She returned to the bedroom toweling her neck, beneath her arms and breasts, and threw the towel back into the bathroom. She’d been angry when they’d made love, grasping, careless, crying out as someone drowning might, and afterward, when she was still upset, they’d made love again. Now he slept turned on his side, his knees drawn up, with a panel of moonlight on his back, the headboard and the night table.
She slipped into a robe, knotting the sash loosely, and pulled the sheet from under his legs. She covered him, set the portable fan up on the chest at the foot of the bed and turned it on. He shivered and drew the sheet over his shoulder.
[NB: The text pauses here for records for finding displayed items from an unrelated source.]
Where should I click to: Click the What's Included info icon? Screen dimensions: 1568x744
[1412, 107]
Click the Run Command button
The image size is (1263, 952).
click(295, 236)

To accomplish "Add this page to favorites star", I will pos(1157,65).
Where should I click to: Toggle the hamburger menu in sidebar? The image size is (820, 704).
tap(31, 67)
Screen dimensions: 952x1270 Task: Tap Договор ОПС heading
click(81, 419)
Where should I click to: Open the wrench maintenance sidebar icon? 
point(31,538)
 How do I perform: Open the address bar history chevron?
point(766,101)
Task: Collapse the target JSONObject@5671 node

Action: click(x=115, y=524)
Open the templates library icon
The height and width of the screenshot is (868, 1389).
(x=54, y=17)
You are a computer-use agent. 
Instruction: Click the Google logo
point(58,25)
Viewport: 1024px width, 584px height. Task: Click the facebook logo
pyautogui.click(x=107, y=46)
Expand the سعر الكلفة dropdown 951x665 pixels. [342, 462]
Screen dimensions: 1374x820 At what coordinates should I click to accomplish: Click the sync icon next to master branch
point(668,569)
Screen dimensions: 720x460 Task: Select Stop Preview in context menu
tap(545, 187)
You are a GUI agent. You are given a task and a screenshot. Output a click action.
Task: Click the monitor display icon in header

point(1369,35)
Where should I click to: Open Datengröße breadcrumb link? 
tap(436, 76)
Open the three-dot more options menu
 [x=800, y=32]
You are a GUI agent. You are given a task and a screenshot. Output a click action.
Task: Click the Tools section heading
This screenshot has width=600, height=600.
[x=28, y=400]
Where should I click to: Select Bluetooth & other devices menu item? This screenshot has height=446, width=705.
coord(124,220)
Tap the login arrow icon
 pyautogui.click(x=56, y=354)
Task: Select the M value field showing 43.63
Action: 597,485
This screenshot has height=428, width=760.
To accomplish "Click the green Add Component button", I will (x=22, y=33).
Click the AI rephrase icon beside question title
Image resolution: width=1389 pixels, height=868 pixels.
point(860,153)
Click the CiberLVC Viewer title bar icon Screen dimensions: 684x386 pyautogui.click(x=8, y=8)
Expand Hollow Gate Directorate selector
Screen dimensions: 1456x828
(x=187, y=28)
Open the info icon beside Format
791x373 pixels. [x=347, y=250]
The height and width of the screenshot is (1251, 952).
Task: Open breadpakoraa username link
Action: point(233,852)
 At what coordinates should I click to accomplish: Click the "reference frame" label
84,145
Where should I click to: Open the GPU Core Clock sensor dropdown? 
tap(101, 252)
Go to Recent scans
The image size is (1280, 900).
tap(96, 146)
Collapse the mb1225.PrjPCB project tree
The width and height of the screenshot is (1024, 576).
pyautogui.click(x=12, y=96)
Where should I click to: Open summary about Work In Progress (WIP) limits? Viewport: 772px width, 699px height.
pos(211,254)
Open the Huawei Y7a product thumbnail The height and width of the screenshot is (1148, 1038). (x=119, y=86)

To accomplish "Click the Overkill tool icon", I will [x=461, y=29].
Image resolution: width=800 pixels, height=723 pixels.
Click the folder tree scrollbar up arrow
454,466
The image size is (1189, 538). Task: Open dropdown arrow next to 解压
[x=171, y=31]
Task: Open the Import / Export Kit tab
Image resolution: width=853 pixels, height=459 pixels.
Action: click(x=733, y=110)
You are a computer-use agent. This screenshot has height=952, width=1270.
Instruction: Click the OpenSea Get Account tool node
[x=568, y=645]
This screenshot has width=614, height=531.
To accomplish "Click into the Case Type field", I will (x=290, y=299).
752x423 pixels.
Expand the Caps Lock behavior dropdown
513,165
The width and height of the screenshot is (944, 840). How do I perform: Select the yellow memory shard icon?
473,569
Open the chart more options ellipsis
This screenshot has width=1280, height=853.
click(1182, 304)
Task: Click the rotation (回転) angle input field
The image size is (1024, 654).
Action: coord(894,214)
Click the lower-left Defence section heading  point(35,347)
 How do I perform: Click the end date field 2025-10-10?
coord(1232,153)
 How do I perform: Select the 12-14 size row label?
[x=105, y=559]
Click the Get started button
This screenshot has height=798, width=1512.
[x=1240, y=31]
In the front room she found a cup of yogurt in the refrigerator and sat at the table next to the open windows that looked out over the porch. She bent a leg underneath to sit up higher in the chair, scooping the yogurt into her mouth with a forefinger. She hadn’t turned on a light, and in this darkened room the memories of Ansel Magnuson here in the evenings with his zwieback and herring and schnapps were unavoidable. And then she thought of Mitch Bradley in the bunkhouse at Einar’s. Two honest bachelors hired by these separate families, consigning their lifetimes’ work as though this were part of the adoption process, finally dying with the achievement of being remembered not as trusted strangers but as blood.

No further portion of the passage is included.